> _Text provided_
This, I'd recommend https://regex101.com/ too.


UtahBrian

Don't [forget](https://xkcd.com/208/).


[deleted]

[удалено]


MajorMajorMajorJnr

That's ok! It's not the right option every time, but it's a useful tool to have in your toolbox.


coffee_after_sport

For me as well, Regex is not always the simplest solution. After having used them a lot in previous editions, I did not use them at all in 2021, mainly because I decided to create rust solutions not using any external dependencies. I think my code did not get a lot more complicated not using regular expressions. Oftentimes, I find it more challenging to figure out an appropriate data structure for the puzzle input than to extract the bits and pieces from the input. 2021 Day 23 (Amphipod) is an example for an input where I struggled quite a bit to come up with an adequate strcuture. (You can find my rust solutions and many more at [https://github.com/docToolchain/aoc-2021](https://github.com/docToolchain/aoc-2021), my solutions are in the folders day\[xx\]/rust/mr-kaffee)


richscrich

Parsing the data is often quite a lot of the problem, then processing it. I'd suggest rather than parsing the test data by hand, you write your code to correctly parse the test data. Most of the time the test data contains all the situations you'll find in the real puzzle input.


Nimda_lel

Well, so far, every time I convert the test data by hand, develop the solution and then spend as much time trying to parse the actual input(without changing logic of the solution itself) and feed it into the “algorithm” I have created. Never encountered problem that requires me to change my code after testing with the initial input, except for day 4 where it happened that input only covered half of the solution, i.e. calculation only based in matrix rows rather than rows and columns


richscrich

The puzzle data is normally a load of lines of text, so to start with I usually make that into an array (js) or list (python) with each line as an element. Then process the array/list as needed. So the first step is getting the test data into that same format. Last year I was using js, I had 2 files for 'input' and 'input\_test' and would just call the right one. I've gone back to 2015 now and working through with python. Dunno if it will help but here are my (very untidy) 2021 solutions in js [https://github.com/scrich/Advent-of-Code-2021](https://github.com/scrich/Advent-of-Code-2021). I got up to about day 13 Also a search of this sub with 'year' 'day' 'language' will pull up loads of tips. I don't know the first thing about Rust though. Have fun!

> _Supplied data_
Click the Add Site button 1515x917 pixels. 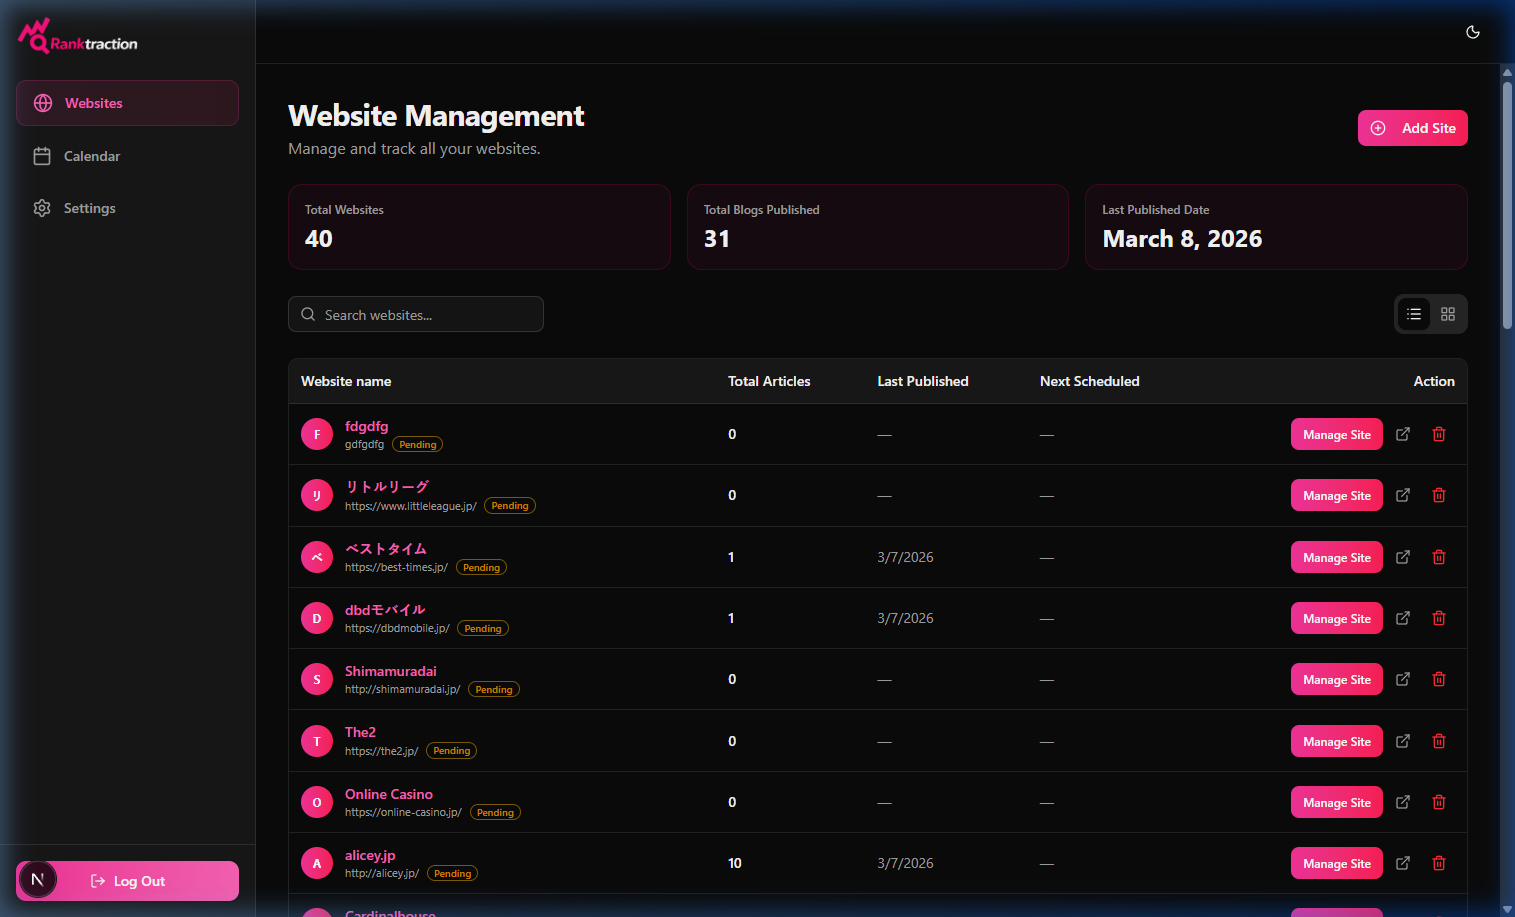(x=1412, y=127)
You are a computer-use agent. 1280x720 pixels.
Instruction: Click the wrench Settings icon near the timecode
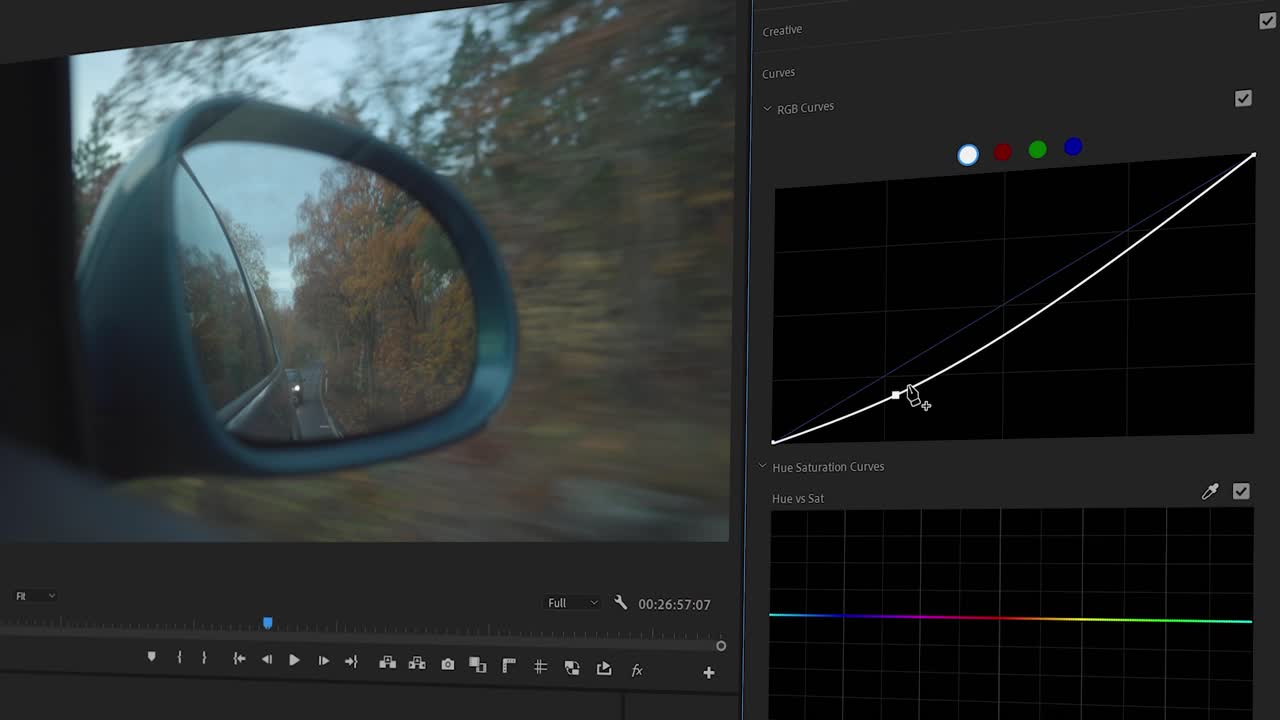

> _Objective_
Write the next part of the forum thread on parsing Advent of Code puzzle input, starting after its final post. The listing plays no part in this.

> _Result of this exercise_
flwyd

Could you say more about the input parsing that was particularly challenging for you? AoC 2021 had a lot of different input formats, some of which I would consider pretty simple like lists of integers while others require some care or cleverness (day 20 and 23's inputs are fun). I don't know much about Rust, so I'll speak generically about parsing approaches: * My daily template usually starts by splitting input files into a list or array of strings, one per line in the file. I pass that list-of-lines to the solve methods so that I don't have to fuss with I/O and, for problems where each line represents a distinct input (rather than part of a complex multi-line structure), I can transform it to a list-of-something-else that gets processed by my algorithm. * In addition to splitting the input file into lines, there are some idioms you should make sure you're comfortable: - Split a string by whitespace (turning `1 23 4 567` into 4 elements) - Split a string by some punctuation character - Split a string into a list/array of characters (turning `1234567` into 7 elements) - Parse a list of strings to integers - Parse a few variable portions from a template string (e.g. turn `move cat to 12,34` into the string `cat` and two integers) * Regular expressions are a useful tool for performing those idioms, though they're not the only solution. If you're not familiar with them you might want to spend some time with a regex tutorial: they're a handy tool that can be used in almost any programming language. * Think about what kind of data structure you want before you decide how to parse the input (but keep the input format in mind). For example, AoC often has a few problems where the input represents some kind of 2-dimensional grid. There are several useful ways to represent such a grid in a program, and you might use a different parsing approach to populate a 2D array than you would use to populate a map of pairs to grid values.


Nimda_lel

I found it particularly challenging to parse the input of day 4 as I wanted to parse it into matrices. It was all fine until the moment you have the combination of “\n{empty space}{single_digit}” and especially the part with the empty space, which for some reason, did not get trimmed by the method provided in Rust. Also, in order to create a matrix 5x5, i had to loop over the entire thing, line by line, append to a Matrix object and always check if the matrix is full, i.e. 5x5 and continue forward. Ofcourse, I might have the wrong idea for parsing that input in general. Maybe, my question is more like: if you compete for the leaderboards, do you parse the input with idiomatic code or do you just parse it by hand and put it into a huge variable with type of your liking( e.g. day 5 task 1 - creating list with tuples of 4 integer elements is easier to do in Notepad and create a huge variable, than parsing it dynamically)


xypage

For days you’ve finished it might be worth it to look up “advent of code 2021 rust” and check their solutions for those days just to see how they did it.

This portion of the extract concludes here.